WORK TO BE COMPLETED
Render everything in the data below, from the line containing "Bookmark this page" down to the line containing "(x=355, y=32)", as a numbered list, and leave out any blank lines.

◆ ◆ ◆ ◆ ◆

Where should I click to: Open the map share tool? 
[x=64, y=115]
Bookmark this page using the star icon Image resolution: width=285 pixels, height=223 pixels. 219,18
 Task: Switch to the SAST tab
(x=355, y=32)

◆ ◆ ◆ ◆ ◆

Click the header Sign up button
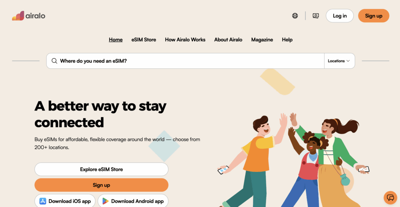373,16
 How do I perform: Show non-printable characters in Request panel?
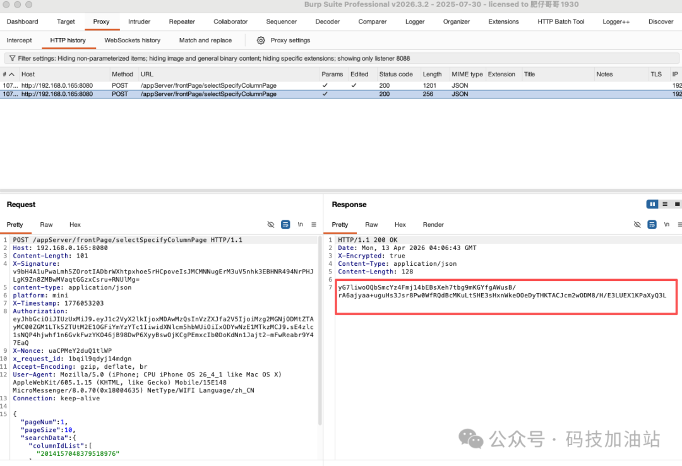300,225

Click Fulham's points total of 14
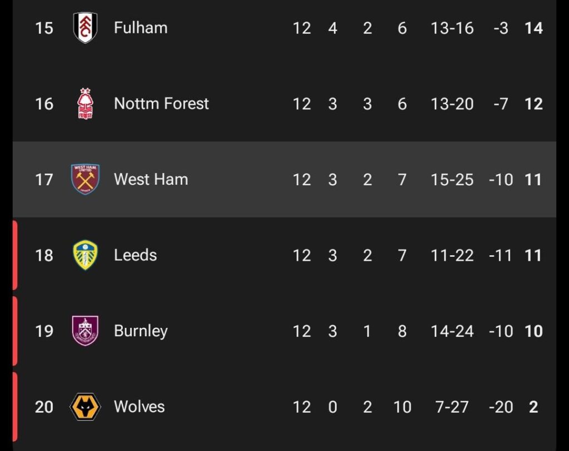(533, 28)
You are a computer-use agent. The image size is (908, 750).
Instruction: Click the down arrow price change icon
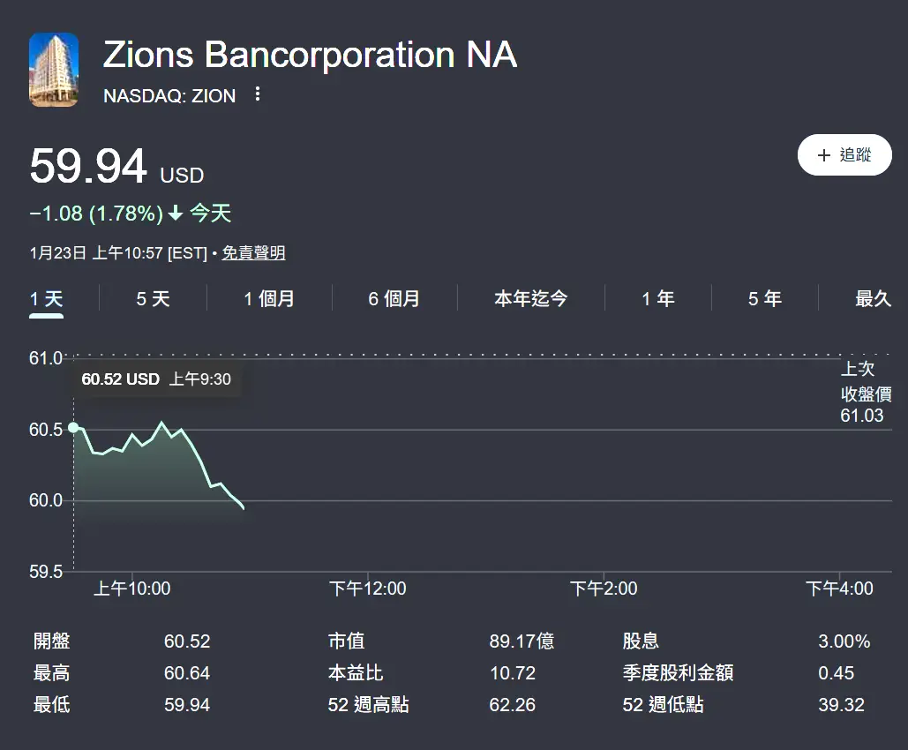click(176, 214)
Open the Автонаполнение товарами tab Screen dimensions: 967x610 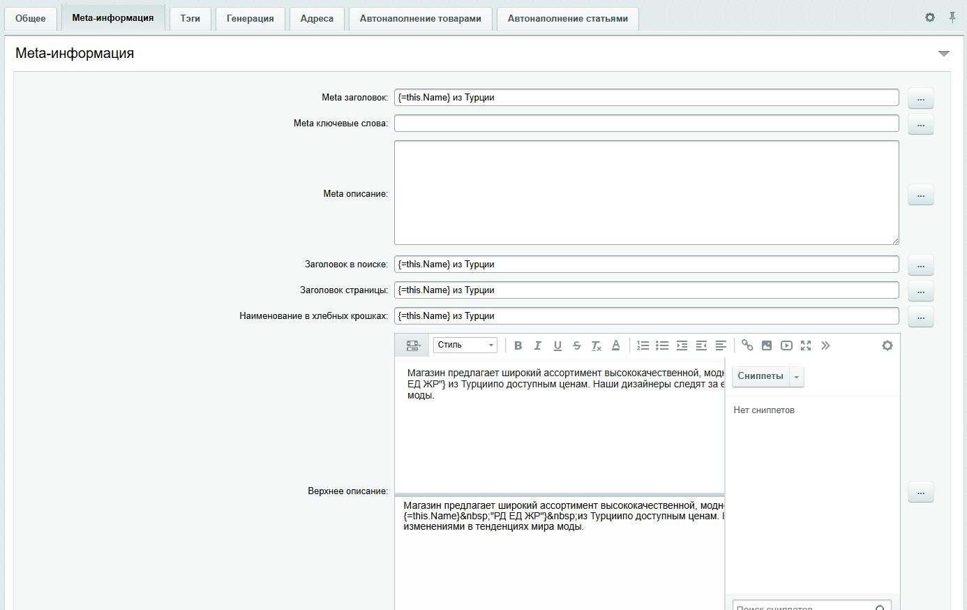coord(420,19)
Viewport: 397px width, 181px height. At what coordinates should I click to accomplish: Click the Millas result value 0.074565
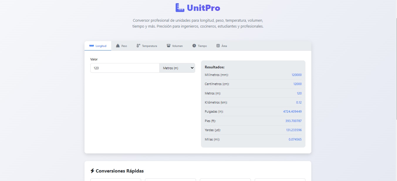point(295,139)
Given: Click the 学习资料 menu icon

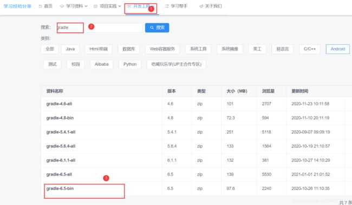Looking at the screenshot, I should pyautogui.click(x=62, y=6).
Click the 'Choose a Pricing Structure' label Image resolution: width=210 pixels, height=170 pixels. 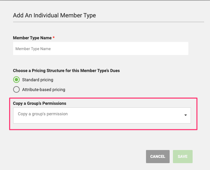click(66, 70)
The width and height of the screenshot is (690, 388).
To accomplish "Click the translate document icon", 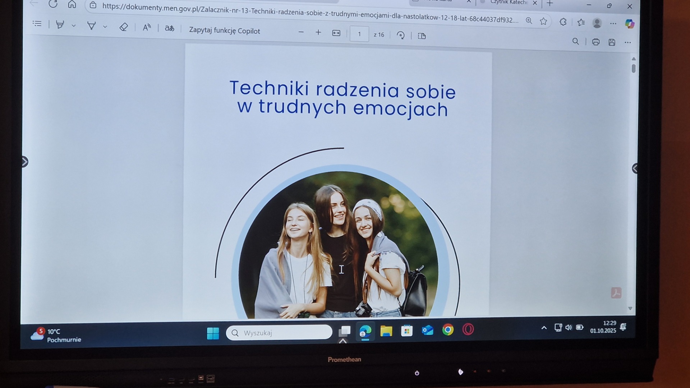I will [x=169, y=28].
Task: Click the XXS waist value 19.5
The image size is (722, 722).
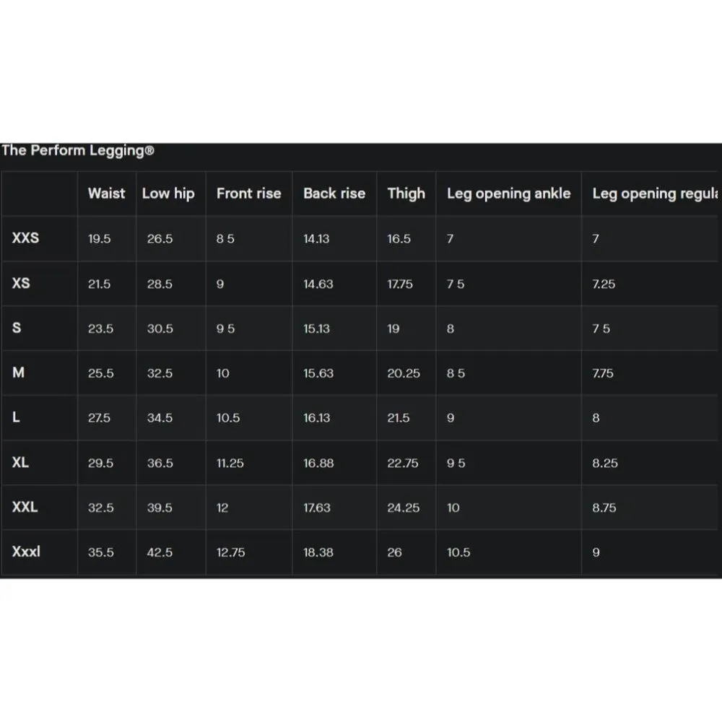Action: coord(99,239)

◆ ◆ ◆ ◆ ◆

EXERCISE OUTPUT
1. Bookmark this page using the star icon Image resolution: width=285 pixels, height=223 pixels. 219,18
2.  Task: Switch to the SAST tab
3. (x=355, y=32)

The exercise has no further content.